Katia Ilgner tiene una amiga que fue vegana muchos años (no comía ningún producto que resultara de la explotación y matanza de animales) y piensa de modo muy distinto. Katia solía ir a buscar al hijo de su amiga al jardín de infancia y él le pedía gritos: “Carne, dame carne”, decía cuando pasaban por algún puesto de salchichas. “Sí, yo le daba carne en secreto”, confiesa Katia. “No me gustaba el jardín de infancia vegetariano al que iba porque a los niños no les daban más que alubias, verdura y queso de soja. El niño tenía tres años y siempre quería carne. A veces me lo llevaba a casa para que su madre descansara y le preparaba borsch y albóndigas. Lo quería mucho y me daba pena. Una vez tuvo una bronquitis grave que derivó en neumonía. Lo internaron en el hospital y los médicos dijeron que estaba anémico, que no tenía suficientes glóbulos rojos en la sangre. Dijeron que tenía que alimentarse bien, que le dieran hígado y carne. Mi amiga se opuso. “Somos vegetarianos”. El jefe de los médicos la llamó a su despacho y habló con ella durante más de una hora. Desde entonces alimenta bien a su hijo. Poco a poco, ella también ha dejado de ser vegetariana. Cuando aquella fase vegetariana se ríe. “Qué tonta era”.

“El amor es más importante que el ayuno”

Román Avdeyev, un empresario que figura en la lista de la revista Forbes y es el único dueño del Banco de Crédito de Moscú, es vegetariano. No come ni carne ni pescado, ni siquiera productos lácteos. Además, su familia vive según estas ideas. Román y su mujer están criando a veinte niños, entre los suyos y los que han adoptado. “La crianza es una fase de coacción absoluta”, señala Román a Ogoniok. “Los padres deben tomar muchas decisiones por sus hijos, por ejemplo qué comer. Yo, personalmente, creo que matar animales por diversión o para satisfacer caprichos culinarios es inaceptable. Intento inculcar estas ideas en mis hijos”.

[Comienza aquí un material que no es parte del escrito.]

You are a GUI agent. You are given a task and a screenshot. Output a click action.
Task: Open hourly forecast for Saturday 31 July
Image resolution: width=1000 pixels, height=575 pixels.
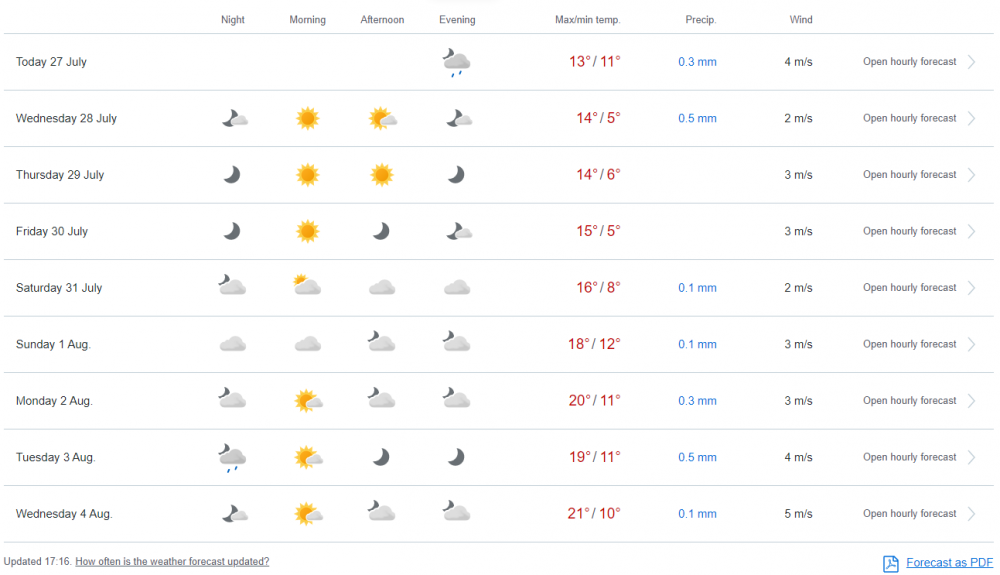[x=909, y=288]
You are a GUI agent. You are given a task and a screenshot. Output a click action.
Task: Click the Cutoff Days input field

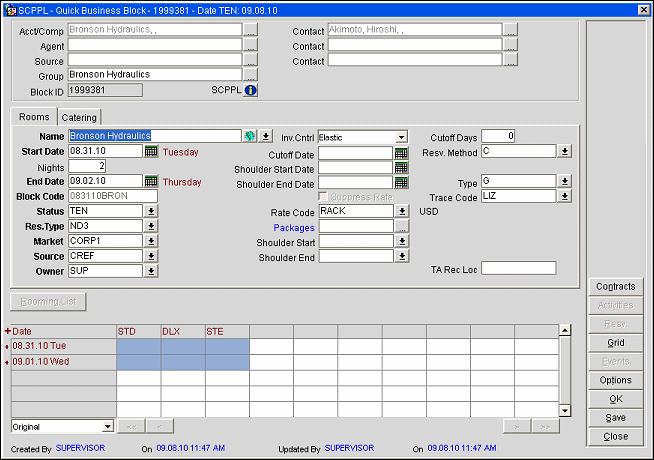[498, 136]
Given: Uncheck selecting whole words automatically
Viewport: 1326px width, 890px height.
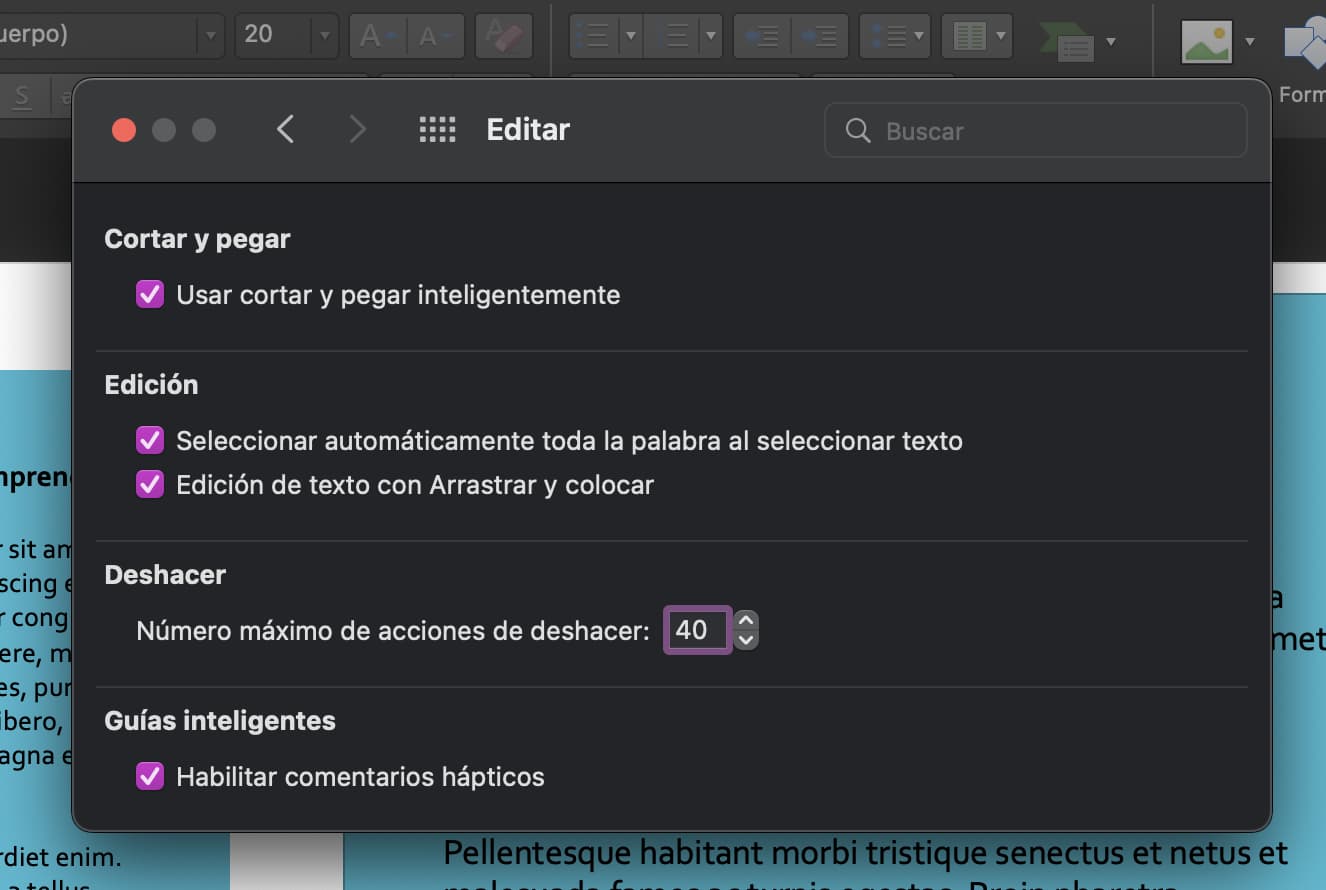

Sin embargo, Avdeyev tiene dos hijos que no viven con él y no se han hecho vegetarianos. A Román no le importa. “Es su elección”. Tampoco le importa que a sus hijos les den salchichas en el colegio o en el jardín de infancia: “No pasa nada, en esas salchichas no es que haya mucha de carne tampoco”. Le parece mucho más importante que sus hijos se mezclen y se comuniquen con sus semejantes. “No quiero que adopten una postura contraria a la sociedad. Si un día comen un pedazo de carne, no se cae el mundo. El padre Tijón Zadonski, un asceta consumado, sorprendió en una ocasión a un grupo de monjes comiendo pescado y sopa durante un ayuno. Los monjes se asustaron porque no sabían qué iba a pasar. El padre cogió una cuchara y se sentó a la mesa con ellos. ‘No teman. El amor es más importante que el ayuno’. Mi doctrina es similar. A mis hijos les digo lo que está bien y lo que está mal. Pero si tropiezan o siguen un camino diferente de adultos no seré yo quien los presione”.